Investor Sentiment and Market Risks
The rise in Nvidia shares is attracting investors looking to catch extra profits, but it has also pushed up the stock’s price. Nvidia’s forward price-to-earnings ratio has risen 80% this year, increasing the risk of sharp pullbacks if bad news about the company or the market emerges. Investors’ opinions were divided. Optimistic investors point to Nvidia’s dominance in the AI chip sector as a key reason for their confidence in the company’s stock’s continued growth. Thanks to the high performance combined with proprietary software, Nvidia chips are difficult to replace. For example, Ivana Delevska, founder and chief investment officer of Spear Invest, remains bullish on the prospects for Nvidia shares, expecting earnings to exceed Wall Street analysts’ forecasts. Tom Plumb, president of Plumb Funds, said the capabilities of Nvidia chips beyond AI are underestimated. The company has held Nvidia shares for more than seven years, making it the largest position in its two funds.
Other investors are more cautious about Nvidia’s prospects for stunning future success. For example, Gil Luria, an analyst at D.A. Davidson, acknowledging that Nvidia has a “truly revolutionary” product and has demonstrated “unprecedented growth,” gave Nvidia shares a “neutral” rating and a $90 price target, compared with Nvidia’s $130.78 share price on Thursday. “The caution with Nvidia comes from a long-term perspective,” Luria says. “That kind of momentum is very difficult to maintain.”
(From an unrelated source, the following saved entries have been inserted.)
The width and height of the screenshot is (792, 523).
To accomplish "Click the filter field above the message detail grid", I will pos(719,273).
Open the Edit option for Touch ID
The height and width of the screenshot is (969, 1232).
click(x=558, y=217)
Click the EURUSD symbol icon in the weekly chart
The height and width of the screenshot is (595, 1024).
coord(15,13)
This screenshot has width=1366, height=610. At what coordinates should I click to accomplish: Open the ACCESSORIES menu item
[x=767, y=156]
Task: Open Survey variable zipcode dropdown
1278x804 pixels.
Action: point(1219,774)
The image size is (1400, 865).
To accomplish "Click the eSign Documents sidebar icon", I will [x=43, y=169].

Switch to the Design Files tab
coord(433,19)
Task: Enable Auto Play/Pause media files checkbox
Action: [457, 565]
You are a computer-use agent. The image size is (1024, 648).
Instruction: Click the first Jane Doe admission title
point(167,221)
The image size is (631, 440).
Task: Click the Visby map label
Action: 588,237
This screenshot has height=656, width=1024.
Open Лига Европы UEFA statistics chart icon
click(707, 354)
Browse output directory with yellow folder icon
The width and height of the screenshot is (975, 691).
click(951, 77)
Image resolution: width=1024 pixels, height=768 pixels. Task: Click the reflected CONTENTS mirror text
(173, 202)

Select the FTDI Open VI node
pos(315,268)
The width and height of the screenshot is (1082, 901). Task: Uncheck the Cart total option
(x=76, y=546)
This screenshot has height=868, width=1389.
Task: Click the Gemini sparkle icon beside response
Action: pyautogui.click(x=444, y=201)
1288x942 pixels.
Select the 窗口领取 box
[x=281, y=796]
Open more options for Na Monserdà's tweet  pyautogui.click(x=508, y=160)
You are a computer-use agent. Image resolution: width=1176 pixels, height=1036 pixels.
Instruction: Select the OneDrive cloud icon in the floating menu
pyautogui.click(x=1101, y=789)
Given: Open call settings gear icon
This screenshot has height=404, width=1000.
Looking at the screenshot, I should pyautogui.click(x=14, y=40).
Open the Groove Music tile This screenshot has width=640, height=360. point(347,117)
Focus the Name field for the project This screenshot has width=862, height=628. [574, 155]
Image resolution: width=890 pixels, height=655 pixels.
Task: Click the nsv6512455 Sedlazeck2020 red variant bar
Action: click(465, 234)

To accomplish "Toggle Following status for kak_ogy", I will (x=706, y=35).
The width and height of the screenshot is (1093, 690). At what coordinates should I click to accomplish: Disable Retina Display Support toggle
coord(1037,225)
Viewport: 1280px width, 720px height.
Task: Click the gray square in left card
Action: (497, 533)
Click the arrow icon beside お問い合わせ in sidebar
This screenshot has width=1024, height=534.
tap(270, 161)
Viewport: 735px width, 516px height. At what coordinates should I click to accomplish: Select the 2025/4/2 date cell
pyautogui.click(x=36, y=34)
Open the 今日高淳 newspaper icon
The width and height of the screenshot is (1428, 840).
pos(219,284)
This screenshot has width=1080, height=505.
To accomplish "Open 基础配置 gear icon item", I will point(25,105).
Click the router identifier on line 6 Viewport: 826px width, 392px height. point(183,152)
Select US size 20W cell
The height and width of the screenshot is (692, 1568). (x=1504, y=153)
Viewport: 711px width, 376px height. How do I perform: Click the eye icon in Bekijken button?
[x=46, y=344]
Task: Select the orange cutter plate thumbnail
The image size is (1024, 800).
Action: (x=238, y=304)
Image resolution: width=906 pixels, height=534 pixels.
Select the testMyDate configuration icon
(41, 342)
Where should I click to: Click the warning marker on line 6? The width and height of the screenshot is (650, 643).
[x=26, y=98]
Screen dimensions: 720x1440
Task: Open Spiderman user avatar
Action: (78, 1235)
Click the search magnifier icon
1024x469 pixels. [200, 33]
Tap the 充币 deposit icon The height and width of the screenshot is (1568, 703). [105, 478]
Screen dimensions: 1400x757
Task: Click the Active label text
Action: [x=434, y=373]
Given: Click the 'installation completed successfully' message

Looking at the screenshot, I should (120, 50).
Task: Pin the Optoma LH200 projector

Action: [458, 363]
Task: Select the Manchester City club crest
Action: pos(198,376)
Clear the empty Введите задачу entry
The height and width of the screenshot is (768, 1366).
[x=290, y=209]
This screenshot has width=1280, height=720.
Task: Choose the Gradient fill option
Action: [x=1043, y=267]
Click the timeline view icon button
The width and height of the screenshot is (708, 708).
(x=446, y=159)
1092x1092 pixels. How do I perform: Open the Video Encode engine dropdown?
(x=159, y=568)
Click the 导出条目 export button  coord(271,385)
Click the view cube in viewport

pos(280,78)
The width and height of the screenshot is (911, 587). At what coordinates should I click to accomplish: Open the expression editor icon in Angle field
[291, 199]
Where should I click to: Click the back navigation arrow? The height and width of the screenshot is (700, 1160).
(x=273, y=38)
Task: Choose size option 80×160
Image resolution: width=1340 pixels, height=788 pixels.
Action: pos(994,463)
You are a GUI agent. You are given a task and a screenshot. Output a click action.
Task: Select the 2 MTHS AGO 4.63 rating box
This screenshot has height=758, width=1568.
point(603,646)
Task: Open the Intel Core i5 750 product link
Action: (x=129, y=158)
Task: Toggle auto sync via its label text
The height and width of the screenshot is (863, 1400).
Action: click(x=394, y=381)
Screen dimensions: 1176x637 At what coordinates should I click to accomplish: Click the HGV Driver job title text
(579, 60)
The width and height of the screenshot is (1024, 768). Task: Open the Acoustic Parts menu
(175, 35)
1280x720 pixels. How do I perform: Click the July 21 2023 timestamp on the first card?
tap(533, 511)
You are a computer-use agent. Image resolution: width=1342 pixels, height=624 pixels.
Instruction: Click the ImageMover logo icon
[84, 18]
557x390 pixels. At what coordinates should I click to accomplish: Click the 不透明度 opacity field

Competitive Landscape and Future Outlook
Other investors have expressed concerns that competition from other companies could undermine Nvidia’s leadership position in the market, notes NIXsolutions. Technology giants Microsoft, Meta Platforms, and Alphabet, which owns Google, are also working to create their own AI solutions for use in their products and services. Morningstar analysts estimate the fair value of Nvidia shares to be $105. They stated that leading providers such as Amazon, Microsoft, and Meta Platforms will seek to reduce their dependence on Nvidia and diversify their supplier base, which will, of course, be reflected in its position in the market. We’ll keep you updated as the situation evolves.